A newly identified armored dinosaur that inhabited the Patagonian region of Chile did much the same thing to ward off predators about 74 million years ago, with a tail resembling a macuahuitl, scientists said on Wednesday.
The four-legged plant-eating creature, named Stegouros elengassen, exemplifies the arms race that unfolded during the age of dinosaurs to acquire new traits to survive in a perilous world.
Photo: AP
It also sheds light on the evolution of highly successful tank-like dinosaurs in the Ankylosaurus genus.
Stegouros lived in what is now South America’s southernmost tip during the Cretaceous Period in the twilight of the dinosaur era.
It was small relative to other armored dinosaurs, at about 2m long.
Photo: Fundacion Azara/Handout via Reuters
Stegouros possessed a beak-like mouth for cropping plants. Its back and sides were studded with bony structures called osteoderms that served as a coat of armor.
Its tail is utterly unique among dinosaurs. It is relatively short with fewer vertebrae than other armored dinosaurs.

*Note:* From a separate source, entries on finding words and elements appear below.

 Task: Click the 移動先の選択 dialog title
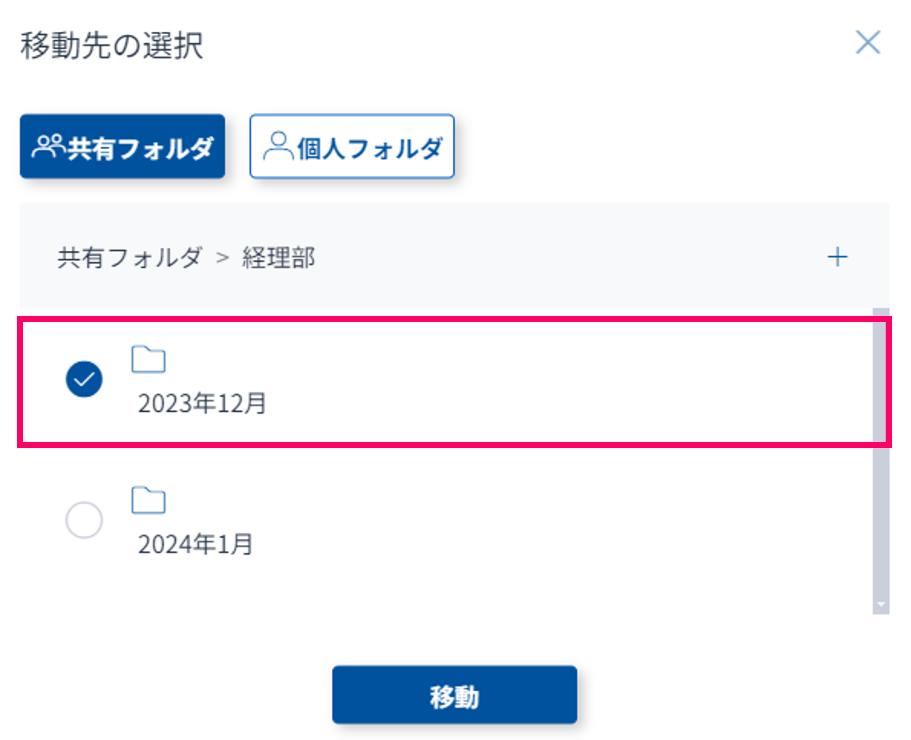112,46
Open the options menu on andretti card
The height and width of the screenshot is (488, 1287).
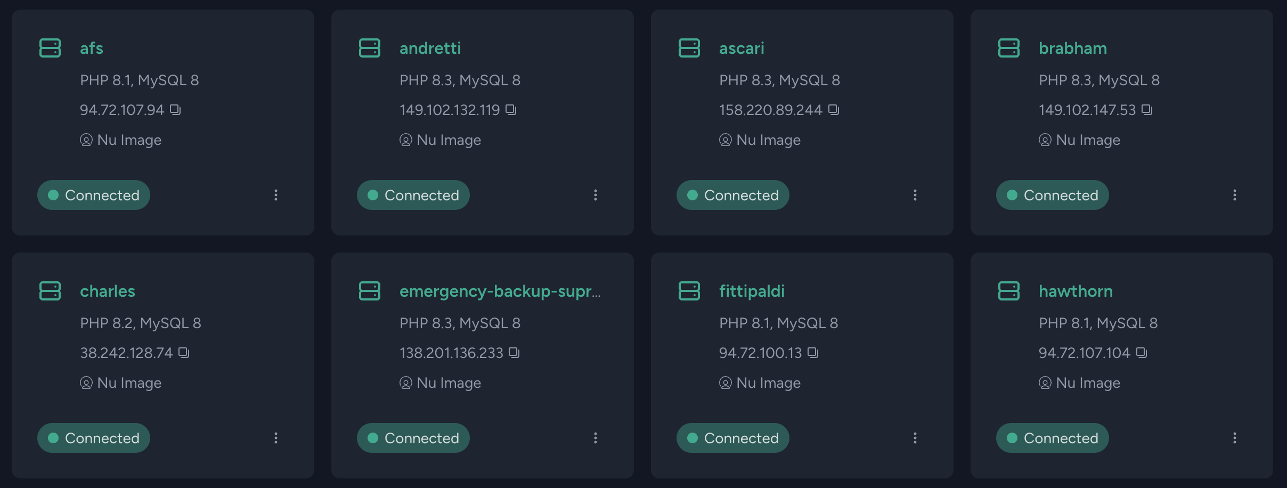tap(596, 195)
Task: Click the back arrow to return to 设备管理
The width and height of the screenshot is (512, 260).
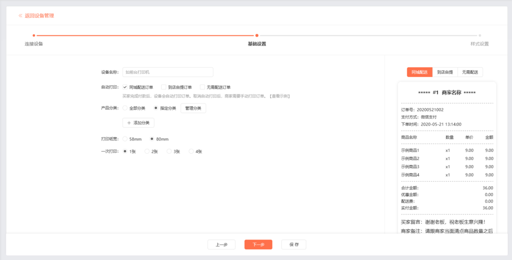Action: tap(20, 16)
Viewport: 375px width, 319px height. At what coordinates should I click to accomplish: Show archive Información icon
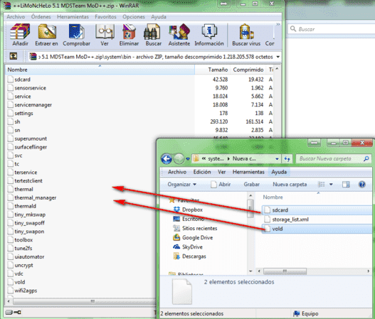[209, 35]
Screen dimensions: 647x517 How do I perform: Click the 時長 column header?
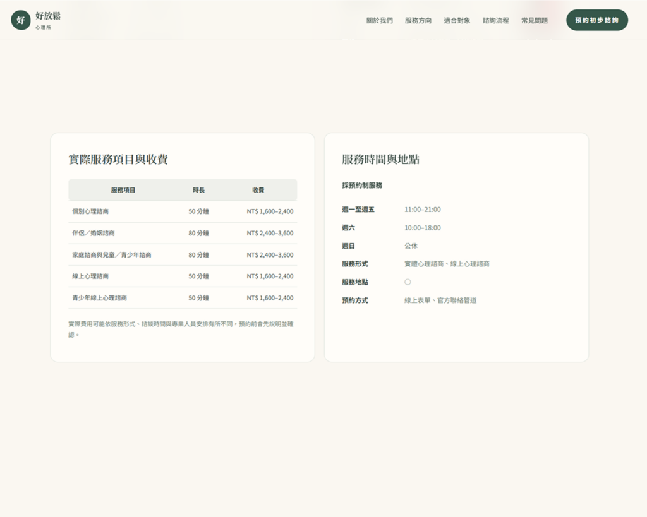click(198, 190)
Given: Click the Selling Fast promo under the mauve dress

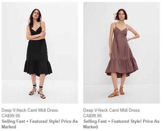Looking at the screenshot, I should [x=121, y=124].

The tail’s back half is covered by a frond-like structure composed of seven pairs of flattened fused bony elements with craggy edges sticking outward.
“We can only imagine how might Stegouros have used this weapon — and tail-swinging side to side as self-defense mechanism is a good guess,” said vertebrate paleontologist Sergio Soto, a University of Chile doctoral student and lead author of the study published in the journal Nature.
“The macuahuitl was an Aztec war club used in close combat by warriors, probably in a similar way to a sword, causing massive damage to the opponent. The tail weapon of Stegouros roughly resembles a macuahuitl,” study coauthor and University of Chile vertebrate paleontologist Alexander Vargas added.
“Uncovering a new type of tail weaponry in armored dinosaurs was a huge surprise for our team. When you imagine discovering a new type of armored dinosaur, you do not expect to find a morphology so dissimilar to those already known?” Soto said.
Stegouros retained some traits of the earlier stegosaurs, showing that southern ankylosaurs diverged from their northern cousins early on, he said.
Soto called Stegouros the “Rosetta Stone” of southern hemisphere ankylosaurs because it has enabled scientists for the first time to decipher their anatomy.